Разгоревшийся костёр выхватил из темноты невысокий стол, грубо сколоченный из необрезных досок, плоский камень, заменяющий табурет, две толстые рогатины с арматурным прутом, на который Старик вешал чугунную кастрюлю.
Набрав в кастрюлю воды, Старик повесил её над огнём, осторожно, тонко срезая кожуру почистил большую картофелину, разрезал её на части. Добавив в костёр топлива, сел на гранитный валун и принялся ощипывать птицу. Делал он это быстро и ловко, как опытная кухарка. Разделав селезня, разделил его пополам и бросил одну из частей в кастрюлю. За время, пока варился ужин, выпотрошил рыбу.
Старик обухом топора разбил и измельчил круг соли-лизунца, густо посолил рыбу. При слабом свете догорающего костра вытащил из кармана кисет и бережно набил табаком чёрную от времени и никотина трубку, прикурил от горящей камышины. И вновь задумался — погрузился в естественное для одинокого старого человека состояние.
Ближе к обеду слесаря Клинцовской суконной фабрики Андрея Погарцева подозвал к себе мастер цеха.
— Ступай, Андрюша, к секретарю парткома. Вызывает чего-то.
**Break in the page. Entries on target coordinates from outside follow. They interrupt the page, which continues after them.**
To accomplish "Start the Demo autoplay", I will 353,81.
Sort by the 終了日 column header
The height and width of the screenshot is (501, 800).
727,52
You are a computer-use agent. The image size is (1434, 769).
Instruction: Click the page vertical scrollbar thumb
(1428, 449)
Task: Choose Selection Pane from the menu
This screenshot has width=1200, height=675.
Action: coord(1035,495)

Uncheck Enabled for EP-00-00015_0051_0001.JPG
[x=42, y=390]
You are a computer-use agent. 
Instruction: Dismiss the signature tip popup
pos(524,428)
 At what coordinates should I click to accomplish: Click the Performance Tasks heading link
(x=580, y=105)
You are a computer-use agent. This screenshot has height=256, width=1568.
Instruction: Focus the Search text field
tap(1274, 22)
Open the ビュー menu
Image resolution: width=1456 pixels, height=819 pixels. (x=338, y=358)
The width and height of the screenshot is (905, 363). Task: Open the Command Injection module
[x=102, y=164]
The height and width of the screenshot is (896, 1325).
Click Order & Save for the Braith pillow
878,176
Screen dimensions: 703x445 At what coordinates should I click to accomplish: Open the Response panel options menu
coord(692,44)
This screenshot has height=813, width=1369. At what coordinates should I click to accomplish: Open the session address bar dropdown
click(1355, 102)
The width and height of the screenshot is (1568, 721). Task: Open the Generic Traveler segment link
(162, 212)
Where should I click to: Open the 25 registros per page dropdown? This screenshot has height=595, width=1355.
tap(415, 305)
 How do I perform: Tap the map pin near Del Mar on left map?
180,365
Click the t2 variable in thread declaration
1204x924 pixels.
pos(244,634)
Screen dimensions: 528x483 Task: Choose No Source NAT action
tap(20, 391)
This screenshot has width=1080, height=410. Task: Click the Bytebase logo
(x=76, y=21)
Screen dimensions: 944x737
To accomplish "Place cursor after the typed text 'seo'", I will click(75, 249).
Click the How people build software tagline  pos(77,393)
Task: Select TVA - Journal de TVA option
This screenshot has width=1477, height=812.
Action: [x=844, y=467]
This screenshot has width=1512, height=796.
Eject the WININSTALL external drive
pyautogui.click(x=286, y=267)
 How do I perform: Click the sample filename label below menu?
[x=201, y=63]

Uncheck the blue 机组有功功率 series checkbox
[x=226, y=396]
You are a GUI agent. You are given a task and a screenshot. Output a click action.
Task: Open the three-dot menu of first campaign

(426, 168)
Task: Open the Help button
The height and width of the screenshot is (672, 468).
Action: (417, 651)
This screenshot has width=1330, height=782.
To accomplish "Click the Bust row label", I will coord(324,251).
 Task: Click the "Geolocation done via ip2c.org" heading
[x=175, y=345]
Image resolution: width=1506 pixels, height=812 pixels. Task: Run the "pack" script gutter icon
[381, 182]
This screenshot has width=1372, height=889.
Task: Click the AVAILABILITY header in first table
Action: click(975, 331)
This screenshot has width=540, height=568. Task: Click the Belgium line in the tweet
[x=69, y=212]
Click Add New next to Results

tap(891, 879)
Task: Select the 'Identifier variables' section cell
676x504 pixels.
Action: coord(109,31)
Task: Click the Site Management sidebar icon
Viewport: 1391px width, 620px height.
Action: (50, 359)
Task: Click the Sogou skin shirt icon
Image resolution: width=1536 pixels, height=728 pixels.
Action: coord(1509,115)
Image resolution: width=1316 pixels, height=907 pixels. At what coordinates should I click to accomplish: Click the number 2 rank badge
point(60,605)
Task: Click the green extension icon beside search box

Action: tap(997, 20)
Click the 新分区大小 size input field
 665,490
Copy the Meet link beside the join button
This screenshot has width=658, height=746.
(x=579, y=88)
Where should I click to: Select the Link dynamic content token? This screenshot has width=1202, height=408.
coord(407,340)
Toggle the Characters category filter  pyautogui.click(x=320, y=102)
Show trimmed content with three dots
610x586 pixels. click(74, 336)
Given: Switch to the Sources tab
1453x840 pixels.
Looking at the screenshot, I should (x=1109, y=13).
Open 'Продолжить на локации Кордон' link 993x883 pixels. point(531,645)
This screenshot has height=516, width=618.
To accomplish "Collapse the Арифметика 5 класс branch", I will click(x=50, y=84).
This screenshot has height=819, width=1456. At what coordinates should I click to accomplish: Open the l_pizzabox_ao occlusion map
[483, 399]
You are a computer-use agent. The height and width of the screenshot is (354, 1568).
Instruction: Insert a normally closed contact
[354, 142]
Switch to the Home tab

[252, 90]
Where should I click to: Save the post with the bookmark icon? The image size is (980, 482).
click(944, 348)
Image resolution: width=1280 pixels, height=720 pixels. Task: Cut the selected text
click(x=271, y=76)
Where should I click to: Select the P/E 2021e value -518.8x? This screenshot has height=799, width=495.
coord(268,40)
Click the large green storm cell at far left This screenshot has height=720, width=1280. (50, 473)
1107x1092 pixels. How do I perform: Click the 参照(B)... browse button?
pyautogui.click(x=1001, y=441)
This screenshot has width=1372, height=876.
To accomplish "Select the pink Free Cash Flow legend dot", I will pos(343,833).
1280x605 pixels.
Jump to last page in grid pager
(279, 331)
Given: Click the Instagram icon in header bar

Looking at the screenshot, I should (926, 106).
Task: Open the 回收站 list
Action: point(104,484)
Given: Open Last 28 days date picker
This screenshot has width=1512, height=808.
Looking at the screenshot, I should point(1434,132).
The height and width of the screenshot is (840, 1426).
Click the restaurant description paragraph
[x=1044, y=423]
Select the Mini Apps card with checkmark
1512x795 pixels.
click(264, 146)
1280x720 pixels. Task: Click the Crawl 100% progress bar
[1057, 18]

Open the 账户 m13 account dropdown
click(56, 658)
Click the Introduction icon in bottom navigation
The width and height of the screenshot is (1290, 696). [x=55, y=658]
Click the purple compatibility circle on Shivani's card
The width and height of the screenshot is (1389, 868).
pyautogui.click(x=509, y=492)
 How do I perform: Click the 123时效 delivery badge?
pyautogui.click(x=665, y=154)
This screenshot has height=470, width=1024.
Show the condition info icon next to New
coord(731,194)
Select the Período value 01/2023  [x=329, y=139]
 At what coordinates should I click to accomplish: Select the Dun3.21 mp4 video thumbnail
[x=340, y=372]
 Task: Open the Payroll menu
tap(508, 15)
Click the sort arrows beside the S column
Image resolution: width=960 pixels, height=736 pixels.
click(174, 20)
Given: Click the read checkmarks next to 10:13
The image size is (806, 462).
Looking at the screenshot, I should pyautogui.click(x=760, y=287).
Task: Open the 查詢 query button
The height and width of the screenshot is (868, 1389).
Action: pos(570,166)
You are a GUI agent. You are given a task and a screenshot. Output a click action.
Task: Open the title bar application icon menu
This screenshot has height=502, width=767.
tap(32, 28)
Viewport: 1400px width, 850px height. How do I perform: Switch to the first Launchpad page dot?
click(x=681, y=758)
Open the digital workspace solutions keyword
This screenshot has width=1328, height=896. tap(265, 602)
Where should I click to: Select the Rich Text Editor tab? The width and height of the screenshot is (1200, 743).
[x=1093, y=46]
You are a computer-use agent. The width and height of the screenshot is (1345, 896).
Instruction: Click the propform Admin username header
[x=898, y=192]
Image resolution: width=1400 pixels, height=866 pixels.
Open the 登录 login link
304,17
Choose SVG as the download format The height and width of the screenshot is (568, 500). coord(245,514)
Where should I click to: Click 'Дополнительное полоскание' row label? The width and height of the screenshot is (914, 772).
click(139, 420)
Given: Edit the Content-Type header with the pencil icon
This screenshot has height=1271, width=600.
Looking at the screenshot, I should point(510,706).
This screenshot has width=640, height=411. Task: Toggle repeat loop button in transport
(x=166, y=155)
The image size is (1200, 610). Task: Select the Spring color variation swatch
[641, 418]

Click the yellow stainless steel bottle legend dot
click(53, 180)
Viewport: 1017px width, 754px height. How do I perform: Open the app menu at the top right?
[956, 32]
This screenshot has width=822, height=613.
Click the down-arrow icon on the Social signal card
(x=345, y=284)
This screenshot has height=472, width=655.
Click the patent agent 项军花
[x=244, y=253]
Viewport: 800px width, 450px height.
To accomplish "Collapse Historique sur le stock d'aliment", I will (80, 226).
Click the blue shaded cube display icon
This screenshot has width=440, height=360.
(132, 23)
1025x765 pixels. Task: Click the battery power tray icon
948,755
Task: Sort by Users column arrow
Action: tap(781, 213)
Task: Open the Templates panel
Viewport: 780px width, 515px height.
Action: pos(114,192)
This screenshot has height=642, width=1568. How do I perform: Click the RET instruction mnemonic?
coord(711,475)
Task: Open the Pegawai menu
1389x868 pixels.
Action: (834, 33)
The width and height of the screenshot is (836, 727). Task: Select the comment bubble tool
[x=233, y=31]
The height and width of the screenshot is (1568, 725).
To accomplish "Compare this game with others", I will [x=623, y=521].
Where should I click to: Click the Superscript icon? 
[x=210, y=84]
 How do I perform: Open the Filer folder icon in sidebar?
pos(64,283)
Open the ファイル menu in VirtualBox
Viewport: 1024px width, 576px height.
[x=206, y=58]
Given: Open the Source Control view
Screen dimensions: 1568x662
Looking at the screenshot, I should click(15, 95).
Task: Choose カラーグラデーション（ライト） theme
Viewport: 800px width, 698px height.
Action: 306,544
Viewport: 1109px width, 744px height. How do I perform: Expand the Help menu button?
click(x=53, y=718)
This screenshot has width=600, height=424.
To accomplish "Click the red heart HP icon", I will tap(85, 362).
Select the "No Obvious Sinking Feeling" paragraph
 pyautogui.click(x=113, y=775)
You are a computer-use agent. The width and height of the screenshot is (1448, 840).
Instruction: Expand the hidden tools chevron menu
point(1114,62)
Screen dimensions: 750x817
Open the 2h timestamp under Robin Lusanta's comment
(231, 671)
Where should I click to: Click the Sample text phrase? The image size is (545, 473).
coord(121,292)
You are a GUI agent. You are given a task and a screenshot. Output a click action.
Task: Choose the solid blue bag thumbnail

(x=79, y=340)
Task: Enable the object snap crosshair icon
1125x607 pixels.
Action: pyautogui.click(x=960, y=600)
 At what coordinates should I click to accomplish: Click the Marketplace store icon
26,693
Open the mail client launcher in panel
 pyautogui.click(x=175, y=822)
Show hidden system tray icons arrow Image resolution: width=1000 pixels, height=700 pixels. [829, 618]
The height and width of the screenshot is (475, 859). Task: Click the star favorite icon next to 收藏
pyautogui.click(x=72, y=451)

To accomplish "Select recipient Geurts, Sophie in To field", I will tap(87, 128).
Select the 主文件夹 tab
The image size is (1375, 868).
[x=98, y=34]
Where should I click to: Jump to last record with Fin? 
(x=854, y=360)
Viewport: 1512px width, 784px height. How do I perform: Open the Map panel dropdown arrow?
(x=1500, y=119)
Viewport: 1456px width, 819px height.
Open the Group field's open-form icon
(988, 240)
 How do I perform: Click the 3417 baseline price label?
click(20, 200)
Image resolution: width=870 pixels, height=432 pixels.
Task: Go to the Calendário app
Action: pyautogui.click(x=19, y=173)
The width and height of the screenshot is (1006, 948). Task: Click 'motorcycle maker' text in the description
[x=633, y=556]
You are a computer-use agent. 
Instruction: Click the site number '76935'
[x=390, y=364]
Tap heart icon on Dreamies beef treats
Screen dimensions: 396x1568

Его все на суконной фабрике звали так ласково — Андрюша. Любили, может быть. Да и за что не любить, если никому никогда дурного слова не сказал и в свои двадцать три с улыбкой, как с кепкой, не расставался. Секретарь пошёл навстречу — большой, лысый (таких начальников — лысых и крупных — в тридцатые годы много было), руку пожал. Андрей с интересом голову набок склонил: наверное, что-то важное секретарь предложит — с почином выступить, на рекорд пойти. А почему бы и нет — ума и сил у него, Погарцева, хватало. Можно пару станков дополнительно обслуживать.